What the task asks
Repeat the lines below exactly as they appear, but leave out the images.

(Collected data)
[Start of Attachment]
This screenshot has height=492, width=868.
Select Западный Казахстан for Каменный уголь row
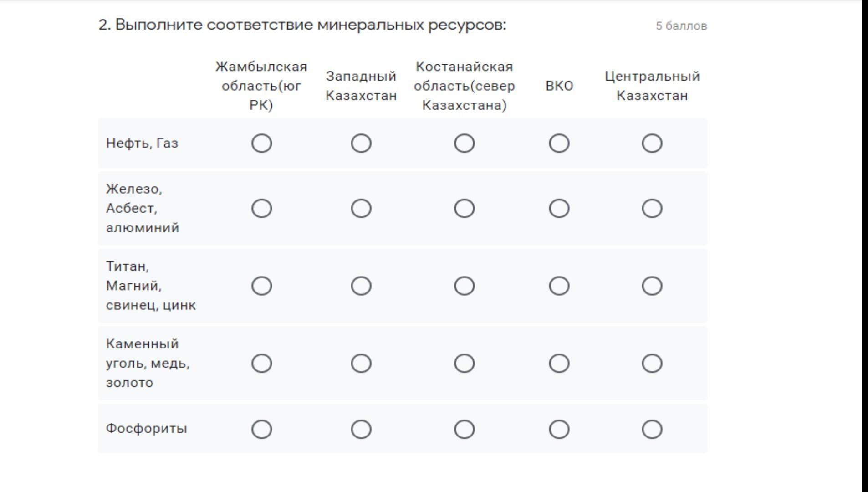[361, 364]
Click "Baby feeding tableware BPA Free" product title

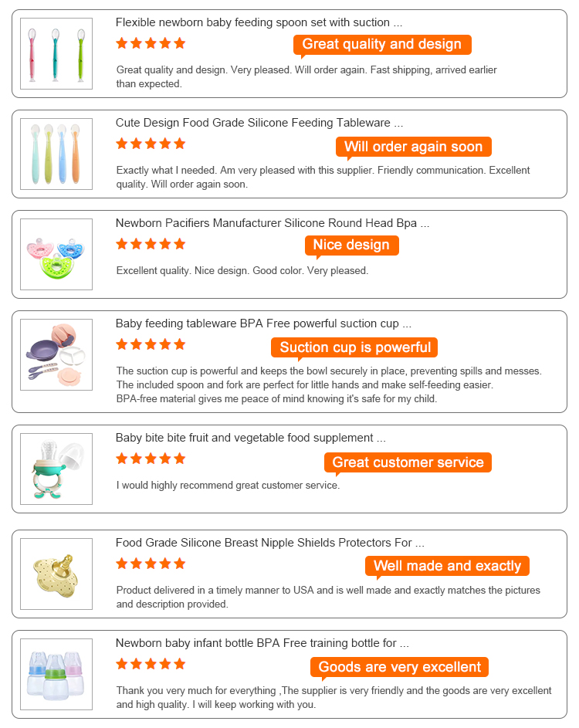coord(263,323)
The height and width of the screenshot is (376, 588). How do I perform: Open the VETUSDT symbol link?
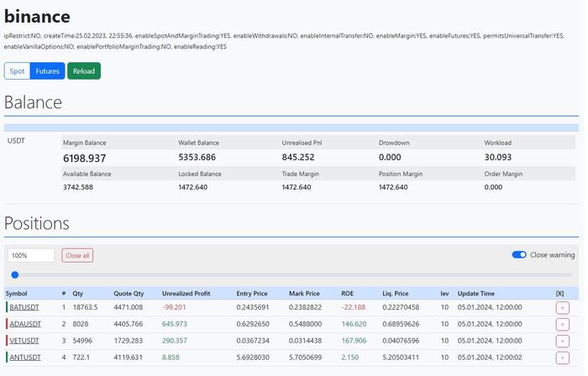tap(25, 341)
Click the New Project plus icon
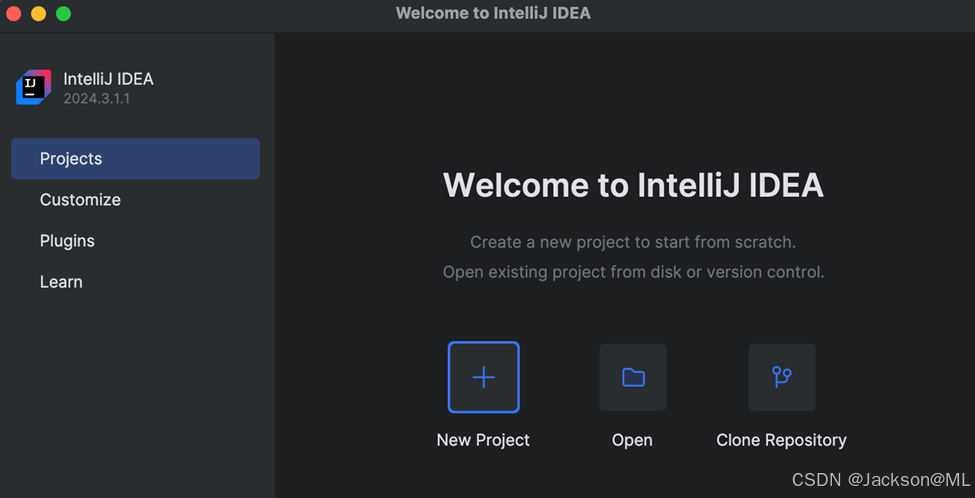The image size is (975, 498). [483, 377]
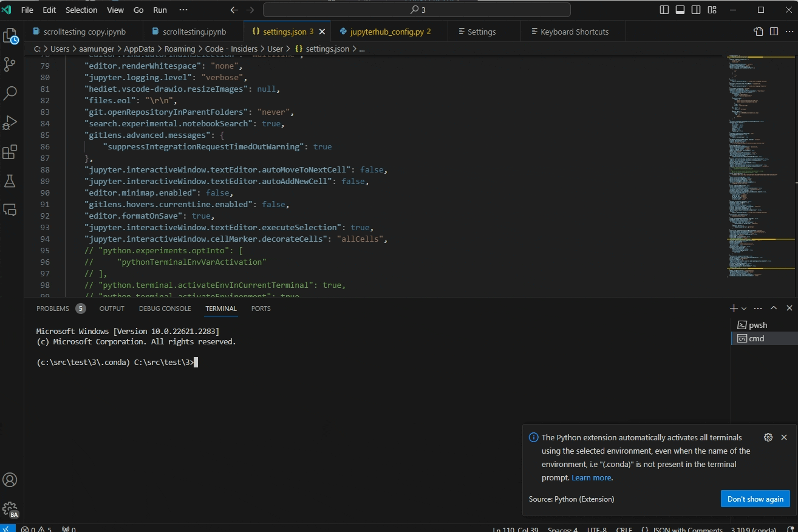Select the Explorer icon with pending badge
Image resolution: width=798 pixels, height=532 pixels.
click(x=10, y=35)
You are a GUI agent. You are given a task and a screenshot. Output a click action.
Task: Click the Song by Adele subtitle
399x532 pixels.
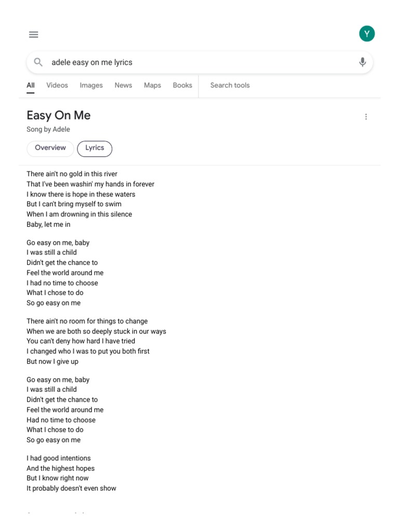pyautogui.click(x=48, y=129)
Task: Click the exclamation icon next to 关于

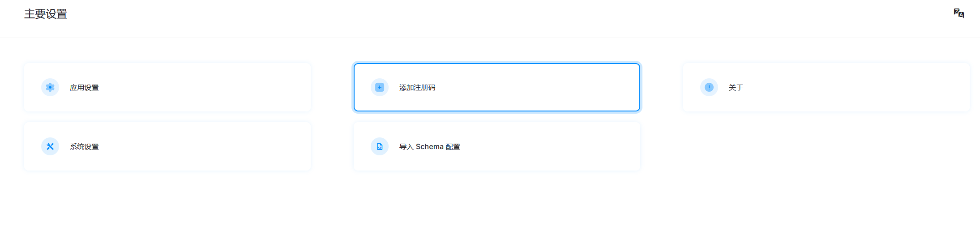Action: coord(709,87)
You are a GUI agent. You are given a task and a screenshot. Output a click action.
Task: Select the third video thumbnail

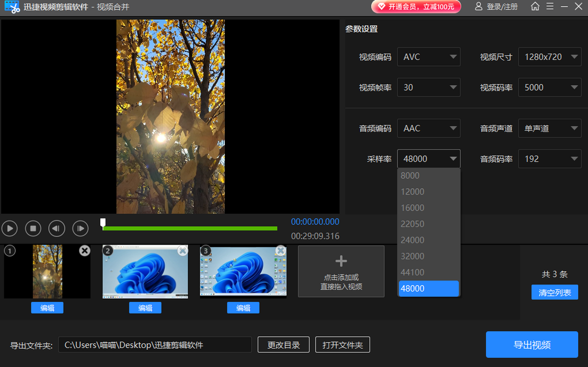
[End of Attachment]
Expected output
This screenshot has height=492, width=868.
Select Западный Казахстан for Каменный уголь row
[361, 364]
Click "Baby feeding tableware BPA Free" product title

coord(263,323)
The height and width of the screenshot is (376, 588). How do I perform: Open the VETUSDT symbol link?
tap(25, 341)
Click the New Project plus icon
The image size is (975, 498). [483, 377]
Select the Explorer icon with pending badge
Image resolution: width=798 pixels, height=532 pixels.
click(x=10, y=35)
You are a GUI agent. You are given a task and a screenshot. Output a click action.
Task: Click the Song by Adele subtitle
399x532 pixels.
pyautogui.click(x=48, y=129)
Task: Click the exclamation icon next to 关于

Action: coord(709,87)
You are a GUI agent. You are given a task and a screenshot. Output a click action.
Task: Select the third video thumbnail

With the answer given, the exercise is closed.